[Date Prev][Date Next][Thread Prev][Thread Next][Date Index][Thread Index]
Re: [PATCH RFC] vfio-ccw: forward halt/clear errors
From: |
Cornelia Huck |
Subject: |
Re: [PATCH RFC] vfio-ccw: forward halt/clear errors |
Date: |
Mon, 17 May 2021 19:31:45 +0200 |
On Wed, 12 May 2021 16:19:15 -0400
Eric Farman <farman@linux.ibm.com> wrote:
> On Tue, 2021-05-11 at 17:11 +0200, Cornelia Huck wrote:
> > hsch and csch basically have two parts: execute the command,
> > and perform the halt/clear function. For fully emulated
> > subchannels, it is pretty clear how it will work: check the
> > subchannel state, and actually 'perform the halt/clear function'
> > and set cc 0 if everything looks good.
> >
> > For passthrough subchannels, some of the checking is done
> > within QEMU, but some has to be done within the kernel. QEMU's
> > subchannel state may be such that we can perform the async
> > function, but the kernel may still get a cc != 0 when it is
> > actually executing the instruction. In that case, we need to
> > set the condition actually encountered by the kernel; if we
> > set cc 0 on error, we would actually need to inject an interrupt
> > as well.
> >
> > Signed-off-by: Cornelia Huck <cohuck@redhat.com>
> > ---
> >
> > Stumbled over this during the vfio-ccw kernel locking discussions.
> >
> > This is probably a corner case, and I'm not sure how I can actually
> > get this path excercised, but it passes my smoke tests.
>
> I'll see if I can hammer my way into some of this.
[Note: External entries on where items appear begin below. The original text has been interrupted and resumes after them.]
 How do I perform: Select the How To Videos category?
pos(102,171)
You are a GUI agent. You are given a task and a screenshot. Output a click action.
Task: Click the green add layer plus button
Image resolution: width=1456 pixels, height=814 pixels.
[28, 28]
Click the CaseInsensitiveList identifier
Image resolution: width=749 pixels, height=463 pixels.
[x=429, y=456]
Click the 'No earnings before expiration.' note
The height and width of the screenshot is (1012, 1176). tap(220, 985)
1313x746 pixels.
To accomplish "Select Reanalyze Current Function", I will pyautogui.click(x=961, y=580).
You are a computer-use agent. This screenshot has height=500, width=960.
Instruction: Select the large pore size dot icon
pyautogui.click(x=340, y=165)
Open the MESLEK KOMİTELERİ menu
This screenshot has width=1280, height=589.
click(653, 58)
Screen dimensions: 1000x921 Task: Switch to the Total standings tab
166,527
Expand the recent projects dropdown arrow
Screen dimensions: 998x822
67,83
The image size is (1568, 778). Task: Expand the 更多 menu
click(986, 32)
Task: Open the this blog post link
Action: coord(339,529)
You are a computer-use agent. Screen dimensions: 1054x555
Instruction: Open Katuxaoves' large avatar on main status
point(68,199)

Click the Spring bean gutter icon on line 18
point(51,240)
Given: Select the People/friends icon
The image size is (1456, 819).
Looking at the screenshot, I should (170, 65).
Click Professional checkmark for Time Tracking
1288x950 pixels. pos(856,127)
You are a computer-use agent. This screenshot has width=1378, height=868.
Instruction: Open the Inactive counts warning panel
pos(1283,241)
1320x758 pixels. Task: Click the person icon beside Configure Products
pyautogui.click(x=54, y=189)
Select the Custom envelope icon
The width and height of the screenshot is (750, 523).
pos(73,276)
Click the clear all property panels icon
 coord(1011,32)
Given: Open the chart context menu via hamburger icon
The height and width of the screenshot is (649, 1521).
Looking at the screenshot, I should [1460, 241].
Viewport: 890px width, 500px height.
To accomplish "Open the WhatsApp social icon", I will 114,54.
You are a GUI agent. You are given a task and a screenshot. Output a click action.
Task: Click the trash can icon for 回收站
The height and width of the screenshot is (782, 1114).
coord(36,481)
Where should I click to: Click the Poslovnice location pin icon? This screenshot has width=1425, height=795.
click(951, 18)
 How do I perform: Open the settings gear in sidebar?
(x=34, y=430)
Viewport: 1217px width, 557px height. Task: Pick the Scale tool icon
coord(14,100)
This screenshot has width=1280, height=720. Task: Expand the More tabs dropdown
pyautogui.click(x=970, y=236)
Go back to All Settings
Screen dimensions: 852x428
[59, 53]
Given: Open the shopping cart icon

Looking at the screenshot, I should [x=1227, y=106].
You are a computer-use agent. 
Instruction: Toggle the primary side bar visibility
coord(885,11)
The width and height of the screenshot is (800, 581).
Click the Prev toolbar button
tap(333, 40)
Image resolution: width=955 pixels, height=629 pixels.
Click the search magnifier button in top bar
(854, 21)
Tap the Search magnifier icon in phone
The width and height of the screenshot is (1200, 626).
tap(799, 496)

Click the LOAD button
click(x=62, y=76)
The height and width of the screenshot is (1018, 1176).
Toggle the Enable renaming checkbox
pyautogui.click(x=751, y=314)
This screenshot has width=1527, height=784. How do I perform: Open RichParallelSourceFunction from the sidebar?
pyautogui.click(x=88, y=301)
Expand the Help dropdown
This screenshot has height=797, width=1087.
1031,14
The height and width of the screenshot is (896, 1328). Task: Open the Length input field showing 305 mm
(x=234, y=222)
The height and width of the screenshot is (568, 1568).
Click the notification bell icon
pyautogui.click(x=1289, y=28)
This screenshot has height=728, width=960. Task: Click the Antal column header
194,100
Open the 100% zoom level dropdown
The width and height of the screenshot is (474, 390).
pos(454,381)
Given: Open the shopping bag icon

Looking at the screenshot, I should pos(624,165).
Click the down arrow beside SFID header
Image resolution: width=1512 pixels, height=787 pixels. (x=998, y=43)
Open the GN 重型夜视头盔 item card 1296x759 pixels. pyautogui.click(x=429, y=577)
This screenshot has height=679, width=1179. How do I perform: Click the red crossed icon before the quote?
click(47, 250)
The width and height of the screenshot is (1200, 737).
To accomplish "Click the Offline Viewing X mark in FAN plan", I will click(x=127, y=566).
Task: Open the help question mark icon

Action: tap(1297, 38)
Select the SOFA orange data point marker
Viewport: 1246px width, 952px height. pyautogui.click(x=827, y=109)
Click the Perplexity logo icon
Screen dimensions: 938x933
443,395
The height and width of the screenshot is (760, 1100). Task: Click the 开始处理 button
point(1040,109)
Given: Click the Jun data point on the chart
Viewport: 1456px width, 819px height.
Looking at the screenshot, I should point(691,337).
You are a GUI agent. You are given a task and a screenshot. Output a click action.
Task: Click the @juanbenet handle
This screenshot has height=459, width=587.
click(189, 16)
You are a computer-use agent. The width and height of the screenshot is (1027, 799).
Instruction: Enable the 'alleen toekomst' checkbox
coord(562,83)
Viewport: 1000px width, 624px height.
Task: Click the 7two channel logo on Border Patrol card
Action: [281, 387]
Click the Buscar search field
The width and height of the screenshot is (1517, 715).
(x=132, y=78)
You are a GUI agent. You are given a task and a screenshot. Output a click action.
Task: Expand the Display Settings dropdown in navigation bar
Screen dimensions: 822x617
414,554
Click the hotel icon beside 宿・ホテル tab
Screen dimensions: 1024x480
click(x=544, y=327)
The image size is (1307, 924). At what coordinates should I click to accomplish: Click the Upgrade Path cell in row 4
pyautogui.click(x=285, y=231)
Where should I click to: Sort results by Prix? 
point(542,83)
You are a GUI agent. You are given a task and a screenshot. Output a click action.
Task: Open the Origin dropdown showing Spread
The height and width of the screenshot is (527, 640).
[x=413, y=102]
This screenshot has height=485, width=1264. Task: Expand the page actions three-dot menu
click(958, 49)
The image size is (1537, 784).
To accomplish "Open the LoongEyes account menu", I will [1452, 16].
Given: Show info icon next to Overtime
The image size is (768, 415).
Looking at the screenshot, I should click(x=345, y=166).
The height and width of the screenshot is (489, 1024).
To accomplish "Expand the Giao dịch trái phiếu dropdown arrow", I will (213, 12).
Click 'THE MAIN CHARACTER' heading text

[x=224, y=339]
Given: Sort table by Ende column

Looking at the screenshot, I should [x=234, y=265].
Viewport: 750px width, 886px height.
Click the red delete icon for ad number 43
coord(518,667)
Thanks, that would be cool.
>
> >
> > Not sure whether this is the way to go.
>
> I think it seems reasonable.
>
> > The unit exceptions in the
> > halt/clear error paths also seem slightly fishy.
>
> It is peculiar. Looking at the old POPS references, the unit exception
> states that the --device-- detected something unusual, not really the
> subchannel (which is how vfio-ccw is behaving). But, providing some
> indication that something went seriously wrong is good. Which I guess
> was the point of the UE code, even though it's obviously set up to be
> generated after a failure on the START.
Yes, I had copied it over when I wired up halt/clear.
>
> I guess at the least, we need to clean up the FCTL based on the
> function that failed, rather than only cleaning up the START function.
Makes sense.
> The UE itself may just be an extra "hey this is busted" indicator.
It still feels a bit odd, but I'm not sure that there's a better
alternative.
>
> >
> > ---
> > hw/s390x/css.c | 34 ++++++++++++++++++++++++++++++----
> > hw/vfio/ccw.c | 4 ++--
> > 2 files changed, 32 insertions(+), 6 deletions(-)
> >
> > diff --git a/hw/s390x/css.c b/hw/s390x/css.c
> > index bed46f5ec3a2..ce2e903ca25a 100644
> > --- a/hw/s390x/css.c
> > +++ b/hw/s390x/css.c
> > @@ -1206,23 +1206,49 @@ static void
> > sch_handle_start_func_virtual(SubchDev *sch)
> >
> > }
> >
> > -static void sch_handle_halt_func_passthrough(SubchDev *sch)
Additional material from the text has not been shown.